This tutorial shows you how to run a word count MapReduce job on an E-MapReduce (EMR) cluster using DataWorks Data Studio. The job reads a text file from Object Storage Service (OSS) and counts word occurrences. By splitting large datasets into multiple parallel Map tasks, MapReduce significantly improves data processing efficiency. You will prepare source data, build a JAR package, configure an EMR MR node, run the job, and view the results.
Prerequisites
Before you begin, make sure you have:
-
An EMR cluster created and registered with DataWorks.
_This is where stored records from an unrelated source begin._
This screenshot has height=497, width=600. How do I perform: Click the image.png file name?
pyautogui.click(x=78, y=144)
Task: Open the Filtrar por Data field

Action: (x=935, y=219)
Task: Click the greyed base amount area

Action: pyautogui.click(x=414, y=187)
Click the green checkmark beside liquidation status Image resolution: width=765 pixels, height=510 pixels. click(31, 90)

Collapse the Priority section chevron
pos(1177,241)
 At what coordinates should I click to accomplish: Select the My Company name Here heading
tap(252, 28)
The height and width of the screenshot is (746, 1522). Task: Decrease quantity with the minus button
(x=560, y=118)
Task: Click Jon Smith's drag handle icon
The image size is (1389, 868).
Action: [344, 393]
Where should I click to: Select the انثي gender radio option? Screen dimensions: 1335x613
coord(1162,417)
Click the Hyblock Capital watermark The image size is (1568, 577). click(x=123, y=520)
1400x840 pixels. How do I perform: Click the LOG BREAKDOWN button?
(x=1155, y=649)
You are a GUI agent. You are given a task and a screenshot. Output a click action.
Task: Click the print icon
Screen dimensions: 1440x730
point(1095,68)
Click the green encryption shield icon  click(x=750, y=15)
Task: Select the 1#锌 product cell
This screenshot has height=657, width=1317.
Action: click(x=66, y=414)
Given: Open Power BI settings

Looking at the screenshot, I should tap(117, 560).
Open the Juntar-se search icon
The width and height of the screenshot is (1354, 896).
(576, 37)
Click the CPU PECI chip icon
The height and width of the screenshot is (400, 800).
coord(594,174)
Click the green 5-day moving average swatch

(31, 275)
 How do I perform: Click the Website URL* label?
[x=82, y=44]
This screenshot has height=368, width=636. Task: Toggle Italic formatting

See Data Studio: Associate an EMR computing resource
-
(Optional) If you use a Resource Access Management (RAM) user, add the user to the workspace with the Developer or Workspace Administrator role. The Workspace Administrator role has extensive permissions — grant it with caution. See Add members to a workspace. Alibaba Cloud account users can skip this step
-
An OSS bucket. See Create buckets
Limitations
-
EMR MR nodes can only run on a Serverless Resource Group (recommended) or an Exclusive Scheduling Resource Group.
-
For DataLake or custom clusters, configure EMR-HOOK on the cluster before managing metadata in DataWorks. See Configure Hive EMR-HOOK.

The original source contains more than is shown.